1. Should men pee after sex too?

As for men, it’s not necessary to pee after sex. Compared to women, their urethra is much longer, making it harder for the bacteria to travel into the bladder.

2. How soon should I pee?

There’s no rush—no need to be sprinting in the bathroom after climax. Just make sure to take the loo in a reasonable time.

3. What if I don’t feel like peeing?

If peeing seems like a challenge, here’s what you can do:

  • Chug some H20. Drinking at least half or a whole glass of water after sex will surely help. The more you drink, the more your bladder stretches and makes you feel like peeing.
  • Sit on the toilet for a few minutes. Waiting for a few minutes may relax your bladder and release its waste.
  • Go for audio or visual cues. Look for content that can stimulate the bladder, such as video/audio of running water and waterfalls.

4. Does peeing after sex prevent pregnancy?

If you’ve engaged in unprotected sex, peeing after sex won’t help you prevent pregnancy. Urine is released from the urethra and not from the vagina, so urinating will only flush the bacteria that’s in your urethra.

The only thing you can do about it is to take emergency birth control methods, such as the morning-after pill.

5. Can I flush out sexually-transmitted infections (STIs) through peeing?

Nope, peeing can only remove the UTI-causing bacteria. Bacteria from sexually-transmitted infections are absorbed through tiny tears in your mucus membranes—urination won’t stop this absorption process.
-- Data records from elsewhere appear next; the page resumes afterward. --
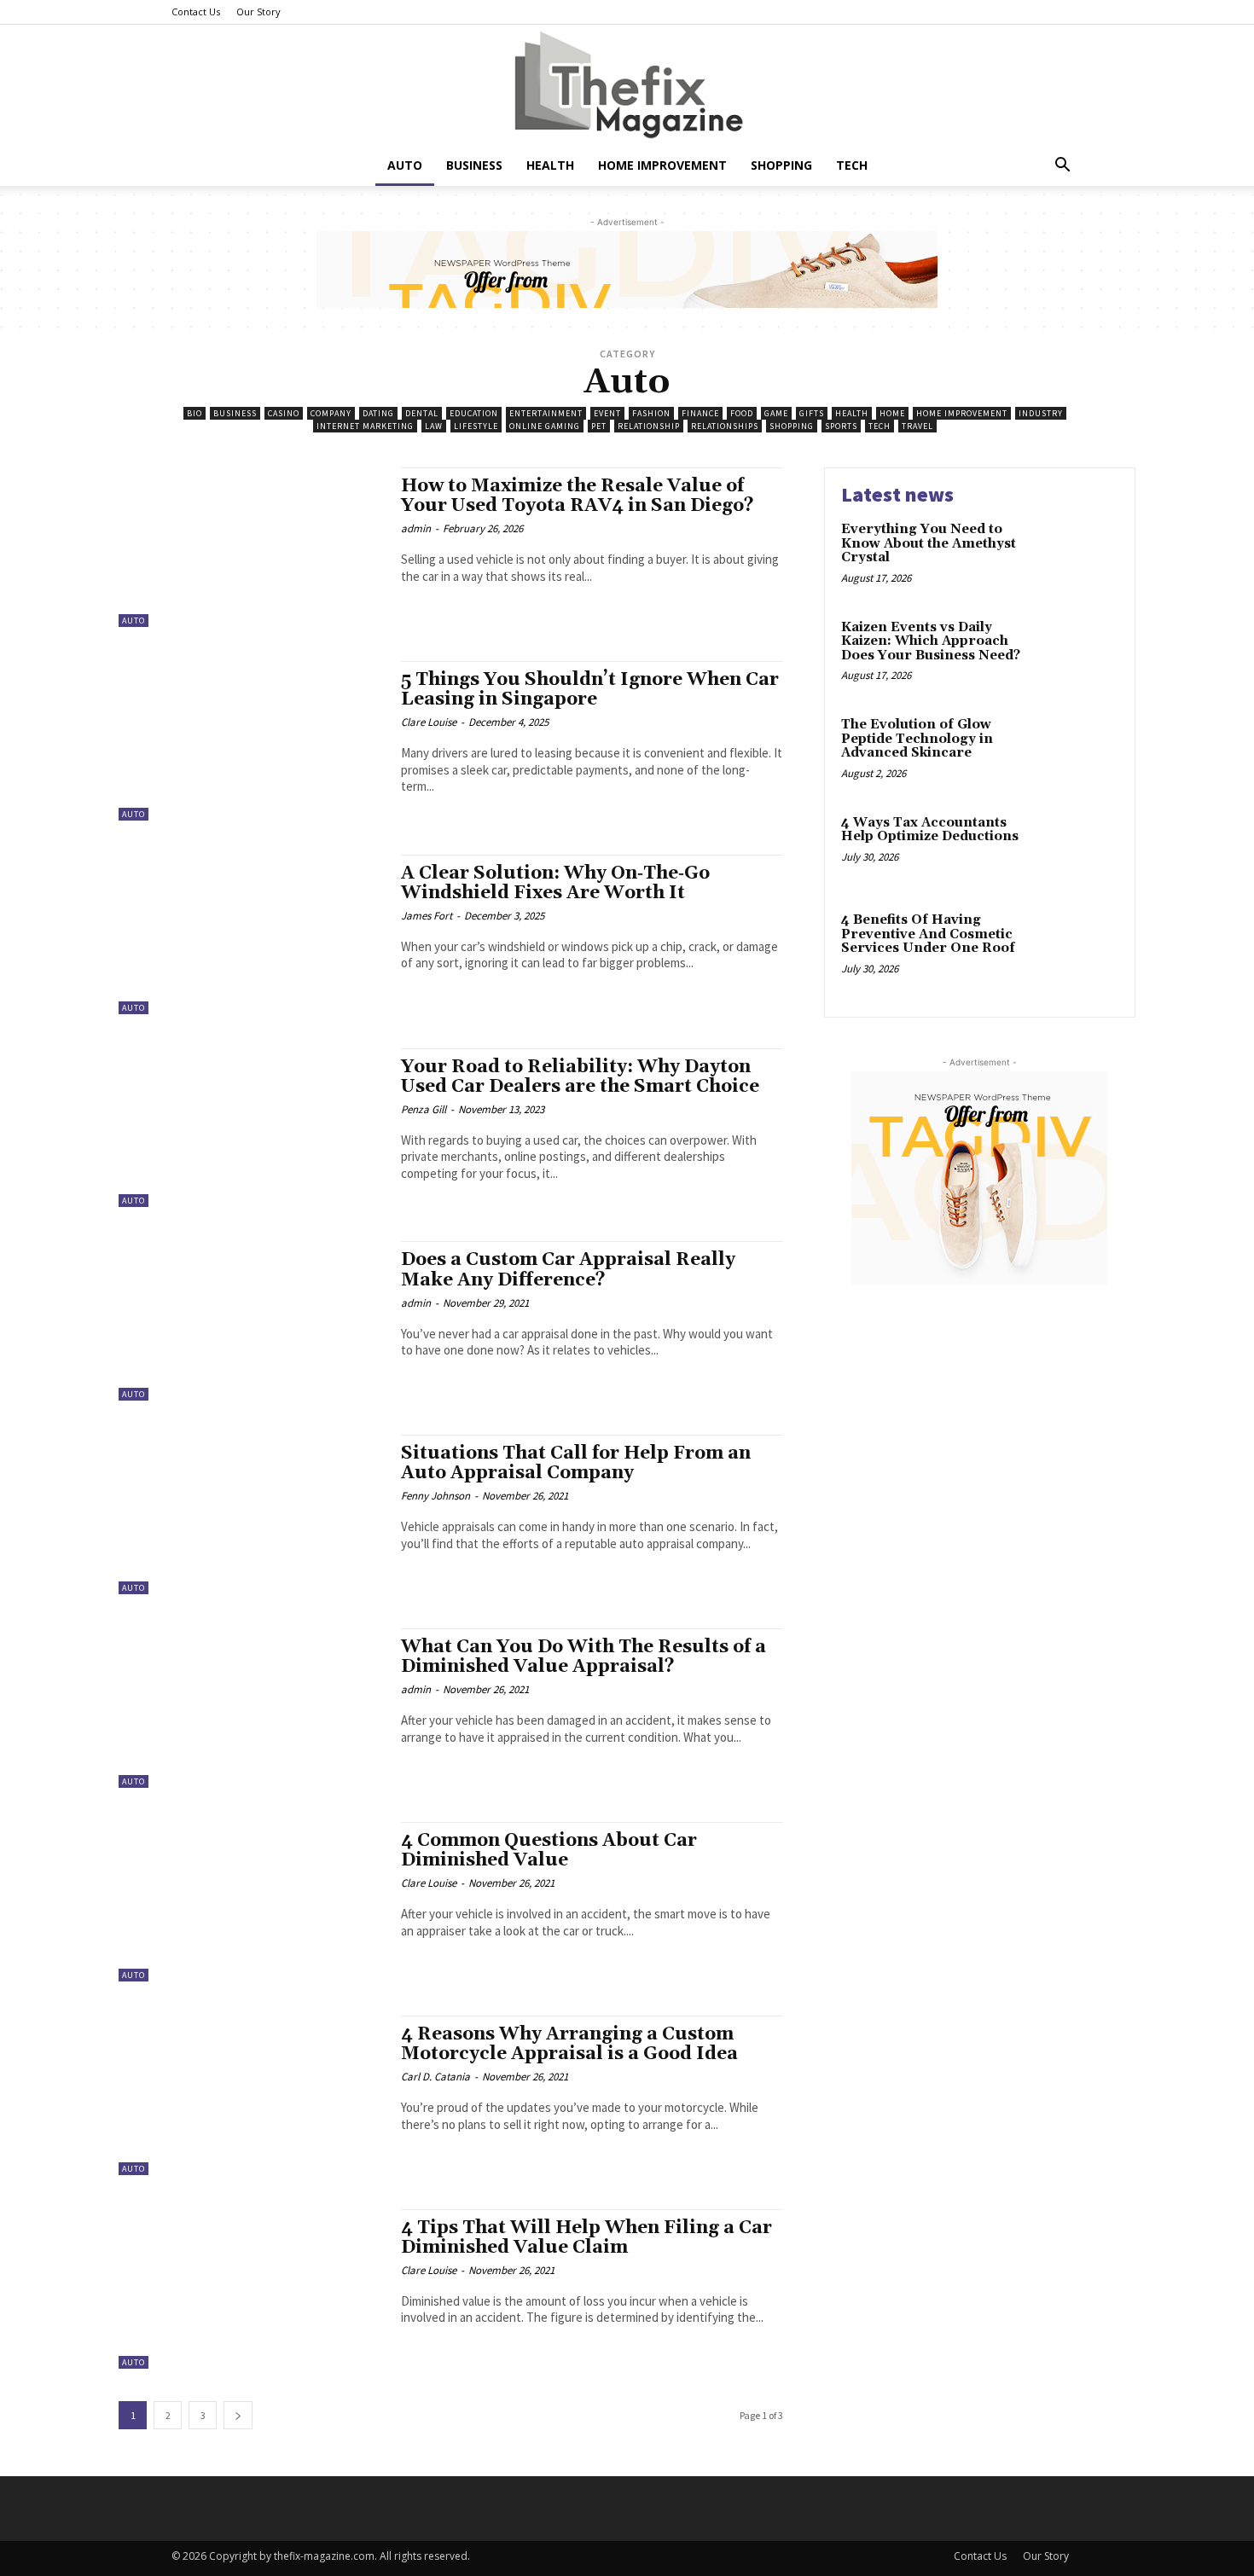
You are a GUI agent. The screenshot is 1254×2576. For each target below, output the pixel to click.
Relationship (649, 426)
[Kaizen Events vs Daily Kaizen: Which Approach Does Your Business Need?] (1082, 654)
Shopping (781, 165)
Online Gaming (544, 426)
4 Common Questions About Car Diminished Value (549, 1850)
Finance (700, 413)
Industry (1041, 413)
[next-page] (238, 2415)
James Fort (426, 915)
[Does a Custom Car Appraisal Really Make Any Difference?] (251, 1321)
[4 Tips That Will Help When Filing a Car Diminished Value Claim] (251, 2289)
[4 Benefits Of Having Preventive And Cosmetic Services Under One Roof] (1082, 946)
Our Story (258, 11)
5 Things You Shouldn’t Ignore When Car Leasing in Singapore (590, 690)
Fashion (651, 413)
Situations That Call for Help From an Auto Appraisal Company (576, 1463)
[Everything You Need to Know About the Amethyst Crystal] (1082, 555)
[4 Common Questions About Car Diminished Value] (251, 1901)
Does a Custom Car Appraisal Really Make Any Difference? (568, 1270)
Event (607, 413)
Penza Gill (423, 1109)
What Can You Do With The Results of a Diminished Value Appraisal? (583, 1657)
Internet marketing (365, 426)
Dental (421, 413)
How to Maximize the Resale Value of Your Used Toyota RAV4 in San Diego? (577, 496)
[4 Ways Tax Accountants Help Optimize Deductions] (1082, 849)
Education (474, 413)
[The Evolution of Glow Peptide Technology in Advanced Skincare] (1082, 751)
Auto (404, 165)
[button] (1062, 167)
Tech (852, 165)
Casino (283, 413)
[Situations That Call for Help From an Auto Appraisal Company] (251, 1514)
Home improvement (662, 165)
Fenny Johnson (435, 1495)
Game (776, 413)
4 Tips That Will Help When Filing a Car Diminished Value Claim (586, 2238)
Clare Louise (428, 722)
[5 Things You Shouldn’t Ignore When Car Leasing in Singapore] (251, 741)
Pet (599, 426)
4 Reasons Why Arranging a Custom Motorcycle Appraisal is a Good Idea (569, 2044)
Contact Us (195, 11)
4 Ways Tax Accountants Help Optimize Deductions (930, 830)
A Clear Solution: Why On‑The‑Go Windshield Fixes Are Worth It (555, 883)
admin (416, 528)
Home (892, 413)
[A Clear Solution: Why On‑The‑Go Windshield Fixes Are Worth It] (251, 934)
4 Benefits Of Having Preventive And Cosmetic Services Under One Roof (928, 934)
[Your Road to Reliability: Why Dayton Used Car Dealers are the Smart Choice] (251, 1128)
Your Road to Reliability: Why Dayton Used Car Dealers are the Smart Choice (580, 1077)
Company (331, 413)
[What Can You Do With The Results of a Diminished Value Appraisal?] (251, 1708)
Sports (841, 426)
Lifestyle (476, 426)
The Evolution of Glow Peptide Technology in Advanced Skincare (917, 739)
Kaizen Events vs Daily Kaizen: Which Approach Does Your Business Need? (930, 641)
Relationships (724, 426)
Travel (917, 426)
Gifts (811, 413)
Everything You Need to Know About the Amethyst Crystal (928, 543)
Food (741, 413)
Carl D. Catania (435, 2076)
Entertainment (546, 413)
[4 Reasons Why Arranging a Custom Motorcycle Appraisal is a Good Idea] (251, 2095)
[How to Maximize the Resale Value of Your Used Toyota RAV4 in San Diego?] (251, 547)
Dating (378, 413)
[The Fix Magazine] (627, 85)
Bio (194, 413)
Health (550, 165)
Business (474, 165)
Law (434, 426)
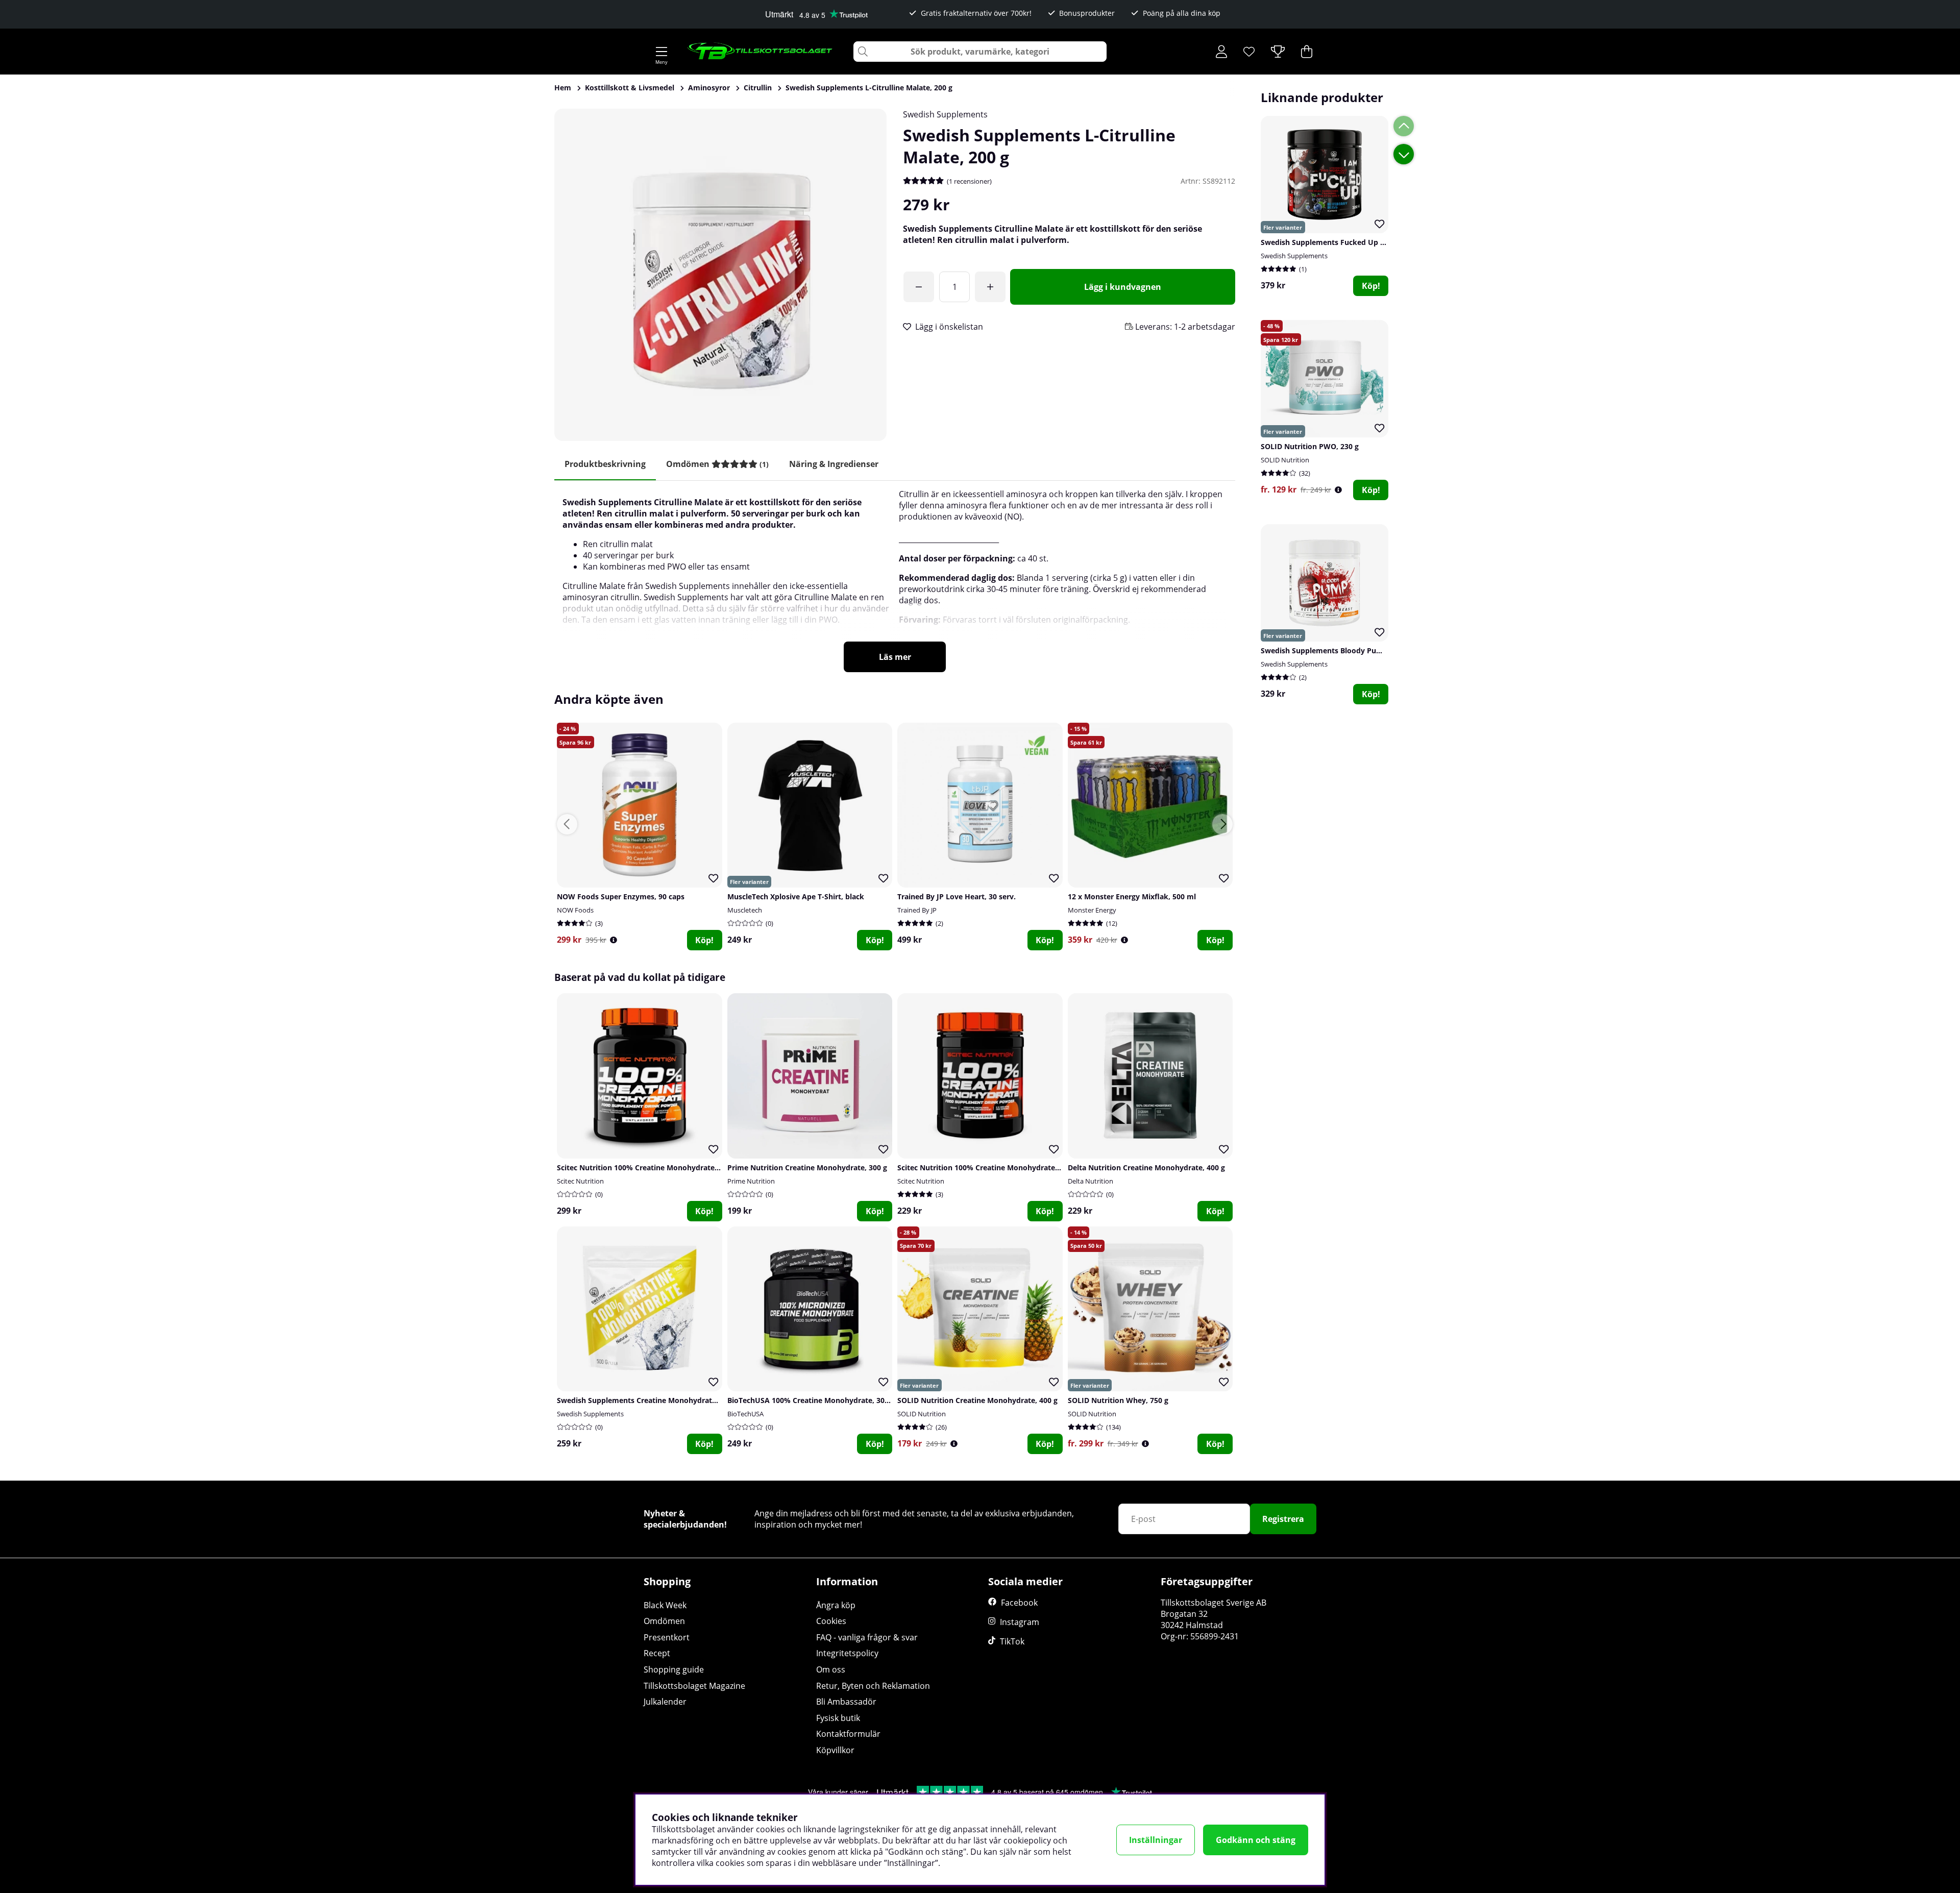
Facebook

The only way to protect yourself from STIs and STDs is to use regular or female condoms during sex. Also, don’t forget to get screened regularly.

6. Should I pee even after non-penetrative activities?

If you’re doing sexual activities that don’t involve your vulva in any way, then it’s okay to not pee after sex. However, if your vulva is still involved, such as oral sex (cunnilingus), it’s better to still do this preventive practice.

Any sexual activity that has can spread bacteria towards your urethral opening, whether it’s penetrative or non-penetrative, can still cause UTI.

7. Should I pee after masturbating?

Just what I’ve mentioned above, any sexual activity that has the potential to push bacteria towards your urethra can still cause UTI.
With that, make sure your sex toys and hands are spotlessly clean and to urinate after the deed.


Peeing after sex is a simple yet effective approach to prevent bacterial infections. It flushes out the unnecessary waste in your body and keeps your urinary system healthy.

Take note though, this is not the surefire way to prevent UTI. You need to do other preventive measures too such as drinking plenty of water and taking the bathroom regularly. 

We hope you’ll take note of this preventive practice. Now, go and have fun!